Here is the view looking left from the sliding glass door of our kitchen/dining room.

The darker boards show the "Sierra" deck stain I brushed on last weekend.  If the wood dries out by tomorrow afternoon, I'll stain at least the top of the new boards.  I can get the sides done if time permits, or later, but certainly not in one afternoon.  Staining the tops will give some protection when they lay down the flooring boards.

Now, making a quarter turn to the right and looking straight out to Hidden Lake, this is the view:

There are too many small clumps of daylilies in the gardens below.  Over time, we'll reduce the size of the collection and have larger clumps with better spacing and a variety of other perennials.  In those "empty" beds to the right, I'm going to plant some peonies and some Japanese, Siberian, and Louisiana irises.
Turning another quarter turn to the right, this is the view of the seedling production and evaluation area:

To the far right is an evaluation bed so large I have named it "Nebraska."  Kathy's almost finished applying leaf mulch between the rows of selected seedlings.  Just below that bed is the first of two beds to receive transplanted seedlings I hybridized in 2010 and germinated in a dense planting in one of the lower beds.  The little transplants are mostly of good size for moving now.  They will bloom in 2012 and 2013, when I'll make final selections from this crop.

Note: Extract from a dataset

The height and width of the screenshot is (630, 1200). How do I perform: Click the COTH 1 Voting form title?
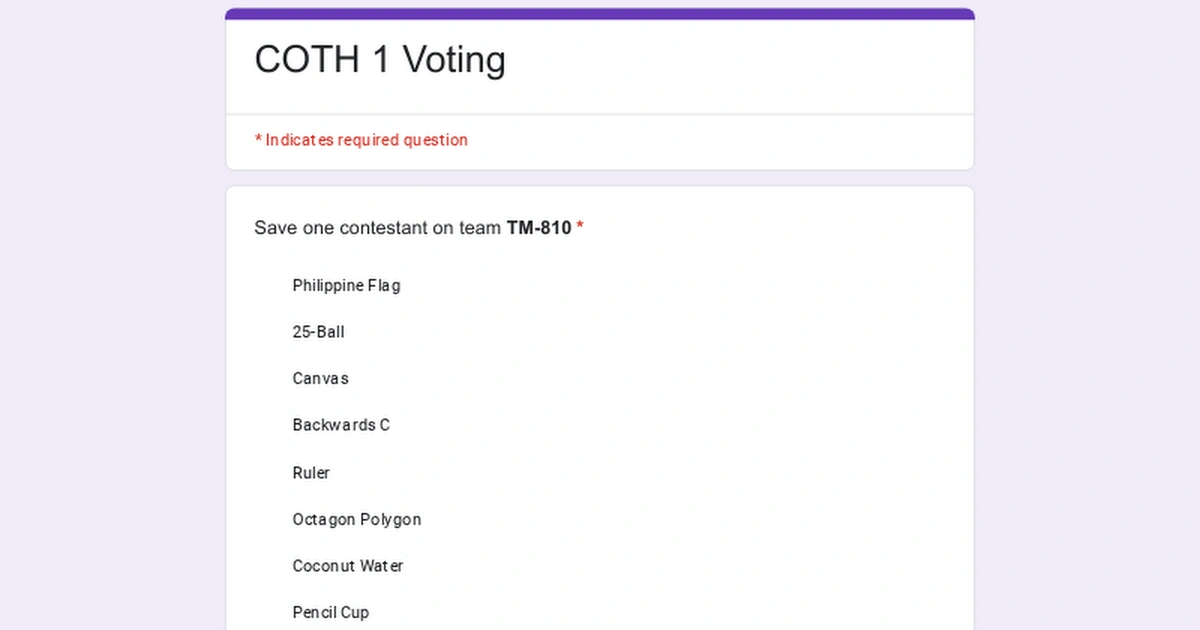coord(380,60)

The heavy clay soil was impossible to till, having baked into brick hardness all summer.  I let the lawn sprinkler run for a three hour session on those beds and the Troy-bilt "horse" tiller made quick work of the task.  Once I broke up the soil, I tilled in two thick layers of leaf mulch to lighten it up.

As I raked the beds smooth for planting, I also made new measurements to assure no more than five feet of width for these garden strips.  The ground-breaking process had encroached by at least a foot into the grassy paths, so I marked the restored boundary with small yellow construction flags.  Once I finish planting the two beds (I am halfway through the crop now), I'll rake a light layer of topsoil over the grassy path and reseed with a fescue mix. 

Then I'll till and form the other beds so that side of the property will look neat, and I'll weed the two seedling strips closest to the lake shore.  They are choked with weeds right now.  Kathy plans to get some fall vegetable crops into those extra beds if I'm able to get them prepared soon.

It's work that couldn't be done if we weren't retired and if we didn't love to develop gardens and landscaping.